By the time she got there Tiaan could not go another step. She put the boat at the edge, dropped her pack in and squatted down, panting. Somewhere above came a snap, like a door closing. Tiaan sprinted back for the paddle. The boat was useless without it.

‘Snggrylkk!’ The cry came from the forest.

A similar cry answered to her left. The lyrinx were out! Grabbing the paddle and the net, she ran. As she reached the beach Tiaan saw a lyrinx pounding around the shore. Another was thudding down the path.

No time to think, no chance of defending herself. Hurling in paddle and net, she ran into the water pushing the boat. It was so light that it skated across the surface. In thigh-deep water she tried to jump inside but bounced off, pushing the boat further out. Tiaan tried again, this time going in head first and striking her cheek on the circular blade of the paddle. The boat tilted right over. She yelped, thinking it was going to capsize, but it righted itself and rolled nearly as far the other way.

Tiaan had never been in a boat before and was not impressed by this one. As she stood up it tried to roll over. Throwing her weight the other way, she managed to keep it upright and, balancing precariously, looked back. Three lyrinx stood at the shore.

They seemed reluctant, then two pushed forward a third, a tall female. They were afraid of the water and poor swimmers, Ryll had said. She hoped they were not fliers. Tiaan reached down with the paddle. The water was about chest-deep on her; only waist-deep for them. Not deep enough.

Digging the paddle into the water, she gave a mighty heave. The boat simply revolved in place. She tried paddling the other way; it merely changed the direction of rotation. Wretched craft!

The lyrinx was getting closer. Probing for the lake bed, Tiaan thrust hard and the boat moved away. The lyrinx pushed forward gingerly, letting out a mewling cry as the water came over her hips. She looked back at her fellows, who urged her on with shouts and hand gestures. Tiaan recognised her now. It was Wyrkoe, who had been appointed to defend Ryll that first day in the spire.

Wyrkoe was only a few spans away, within springing distance had she been on land. She seemed to be finding courage. Her chest inflated, the crest stood up and her skin changed to an iridescent red. Tiaan watched, paddle upraised. The boat slowly drifted.
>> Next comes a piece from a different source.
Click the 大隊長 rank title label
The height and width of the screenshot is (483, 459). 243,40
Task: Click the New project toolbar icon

The lyrinx sprang but fell short and the water went over her head. She came up again, making an awful grating squeal. Her eyes were wide, her mouth agape.

The boat had stopped moving. Wyrkoe was little more than a paddle length away. Two steps and she could tear the boat open. She rubbed water out of her eyes and took a deep breath. Tiaan dropped the paddle and, as Wyrkoe leapt, threw the net over her.
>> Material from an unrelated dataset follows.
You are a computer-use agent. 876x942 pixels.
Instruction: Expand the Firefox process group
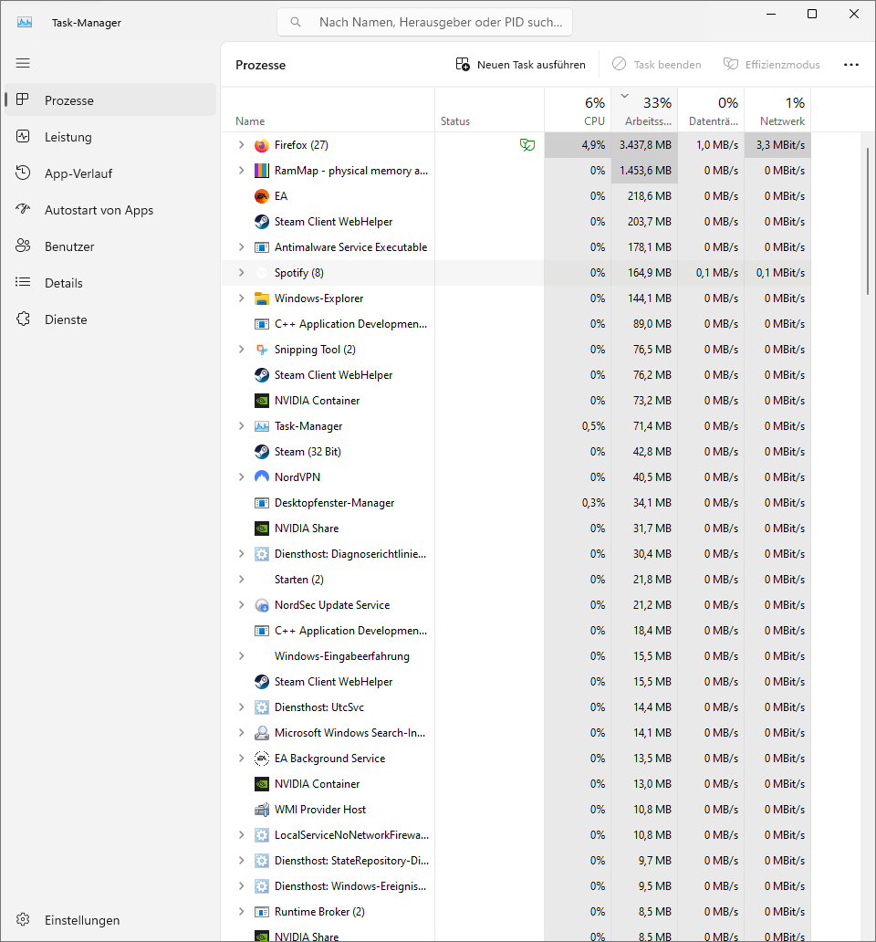[x=241, y=145]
The lyrinx slipped, thrashed her arms and became tangled in the net. Again she went under and took a long time to come up. She rose just above the water, striking helplessly at the meshes, only to slip below.

The look of terror on Wyrkoe’s face was awful. If Tiaan could have taken back that cast of the net she would have. Knowing that she had just killed someone almost as human as herself, she poled away.
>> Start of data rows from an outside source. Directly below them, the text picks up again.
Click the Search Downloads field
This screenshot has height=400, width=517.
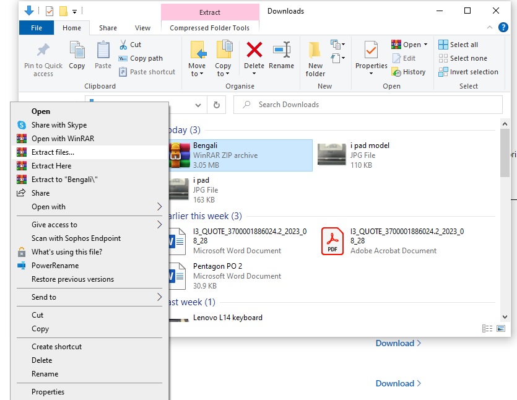(365, 105)
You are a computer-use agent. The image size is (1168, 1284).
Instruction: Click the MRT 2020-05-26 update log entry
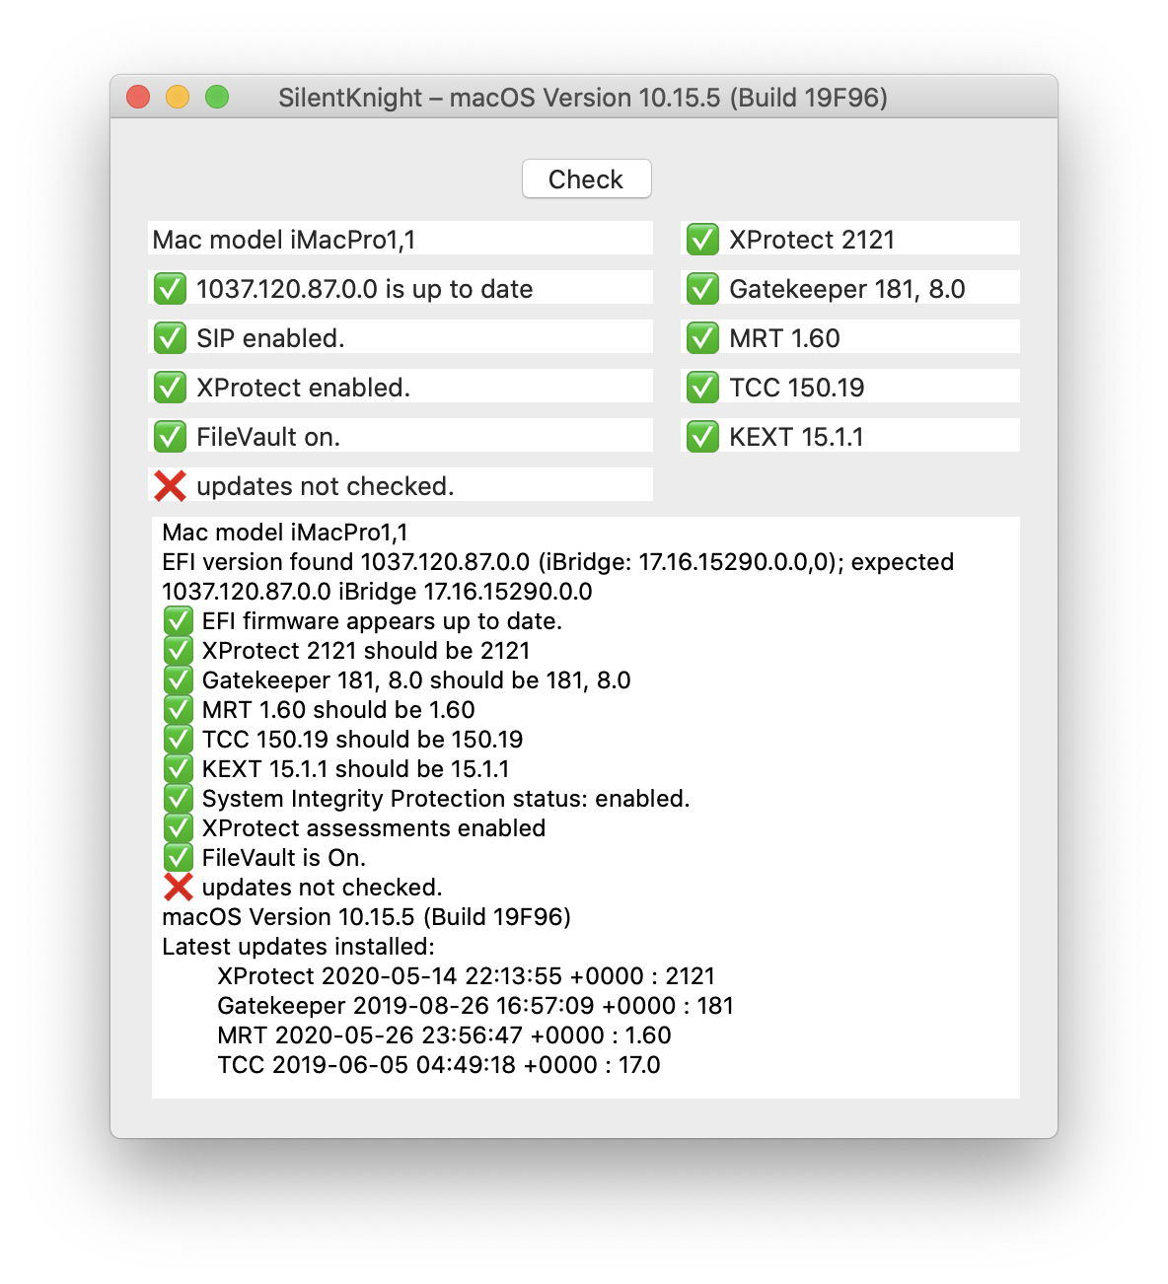(x=444, y=1035)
The other lyrinx splashed out. Tiaan managed to maintain a wavering line into deeper water, where a breeze caught the boat and drifted it south. Safe for the moment, she watched the pair retrieve Wyrkoe and drag her back to shore, where they disentangled her from the net. Wyrkoe did not move. She must have drowned. Tiaan could not come to terms with it.

Shivering in the breeze, she stared at the dark shapes on the shore, allowing the wind to drift her where it would.

An hour later she was squatting loosely with the drawstring fastened about her neck, not exactly warm but protected from the worst of the elements. The boat drifted in and out of banks of mist. The spire of Kalissin had long since disappeared. The snowy shores of the other side of the lake were equally invisible and unknown. For all she knew, Tiaan could have been drifting back toward the island.